What to work on
Reproduce the material word for word, beginning with the line that contains "Task: Click the URL virtuelle label" and continuing through the end of the material. Leave the pictures out.

Extracted data
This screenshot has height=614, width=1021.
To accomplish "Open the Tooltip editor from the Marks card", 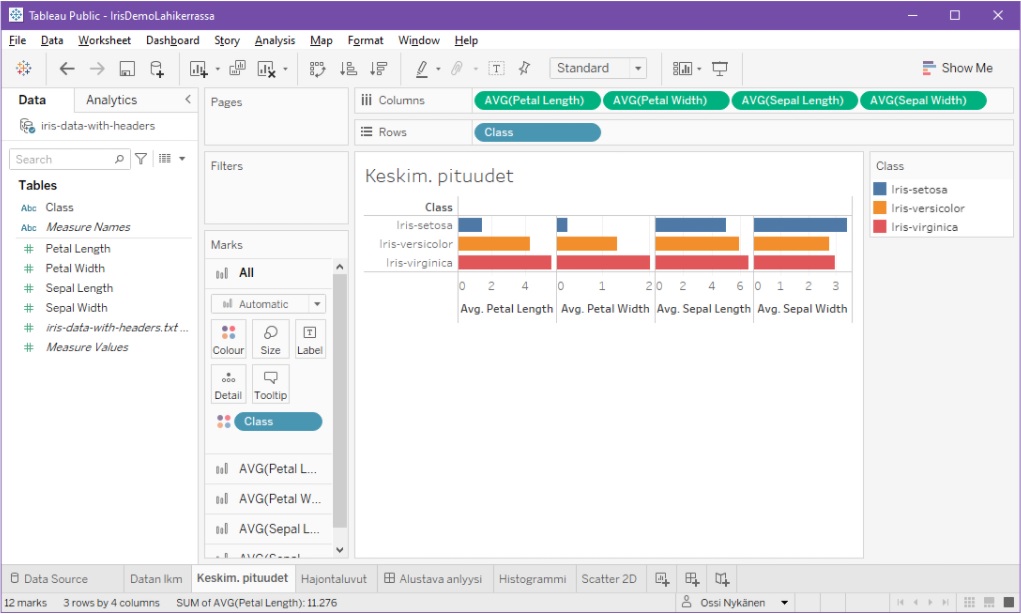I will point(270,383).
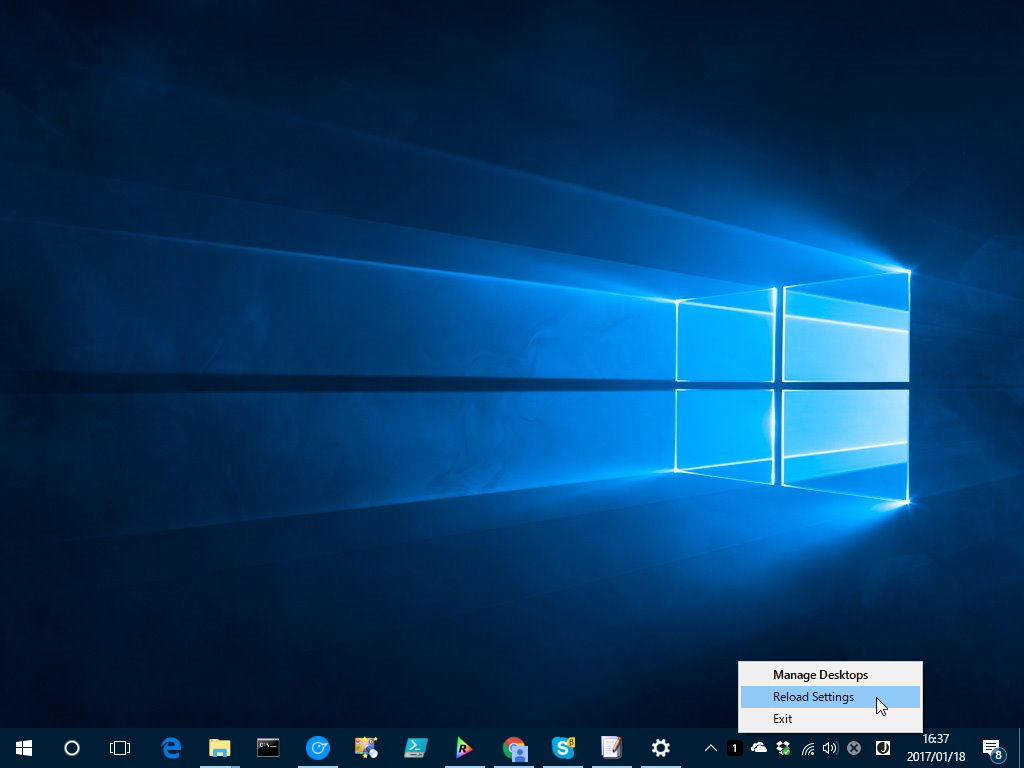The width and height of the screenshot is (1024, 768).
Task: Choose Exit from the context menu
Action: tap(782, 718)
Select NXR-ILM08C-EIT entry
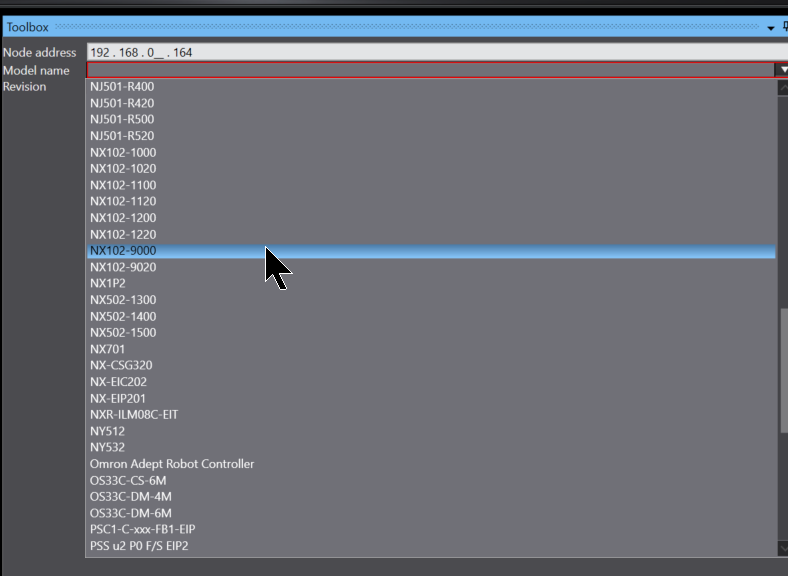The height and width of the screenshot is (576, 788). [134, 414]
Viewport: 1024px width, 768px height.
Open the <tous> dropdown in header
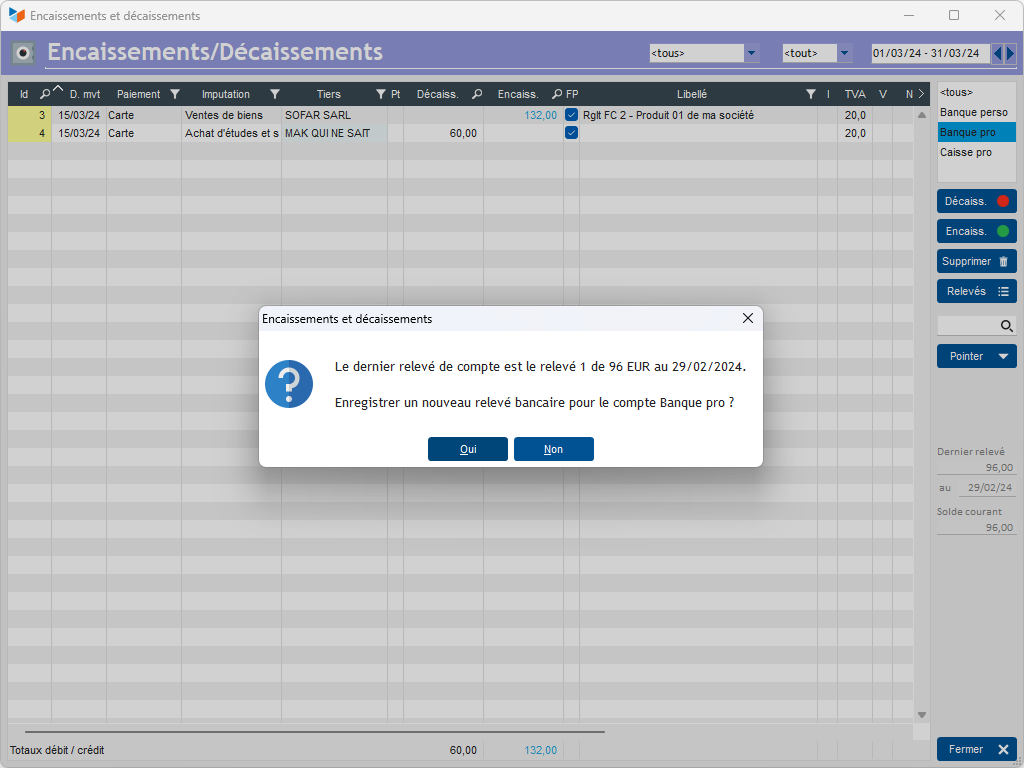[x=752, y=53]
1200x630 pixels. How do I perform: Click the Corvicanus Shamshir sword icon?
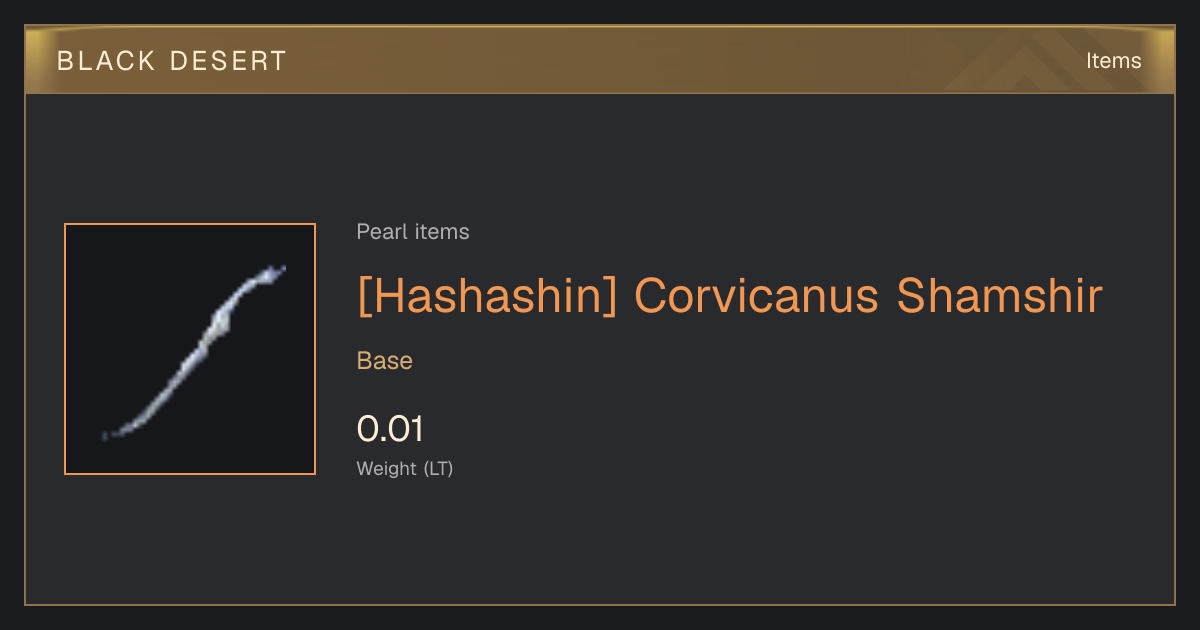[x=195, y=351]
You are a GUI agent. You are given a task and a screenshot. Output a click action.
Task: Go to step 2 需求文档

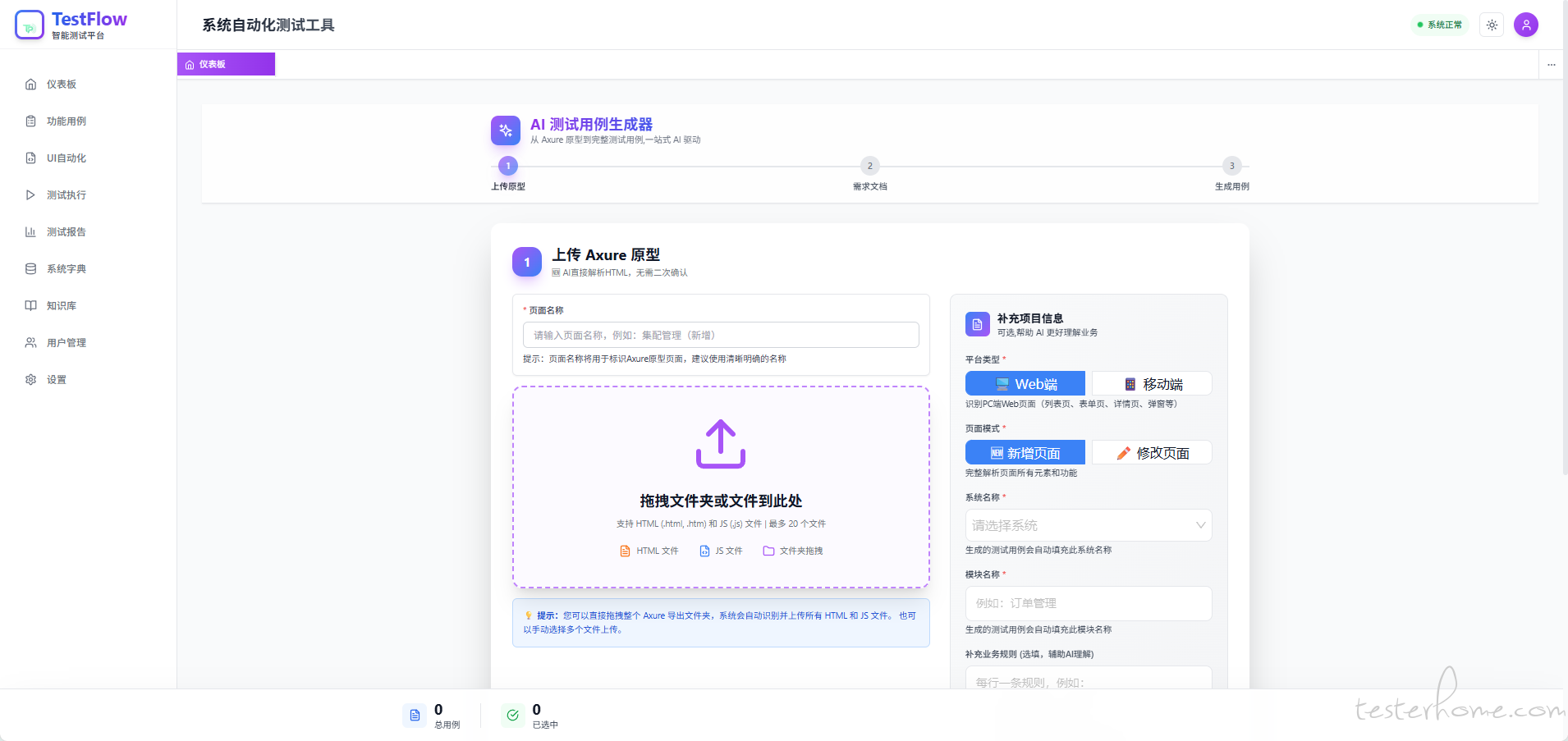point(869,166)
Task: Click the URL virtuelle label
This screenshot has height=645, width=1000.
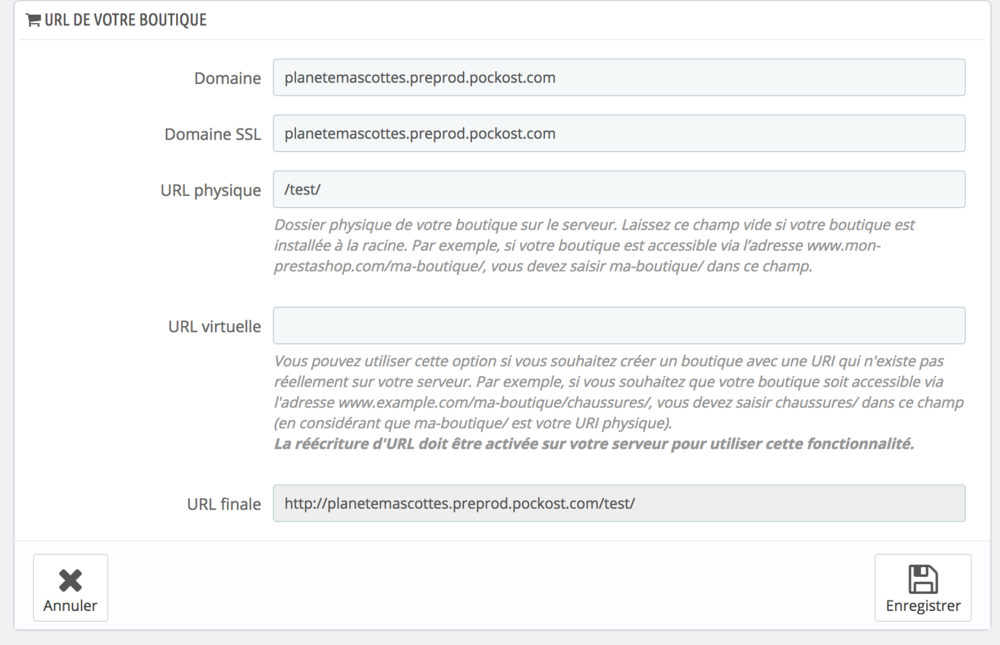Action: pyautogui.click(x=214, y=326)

Correct result
Task: Click the URL virtuelle label
This screenshot has height=645, width=1000.
Action: pyautogui.click(x=214, y=326)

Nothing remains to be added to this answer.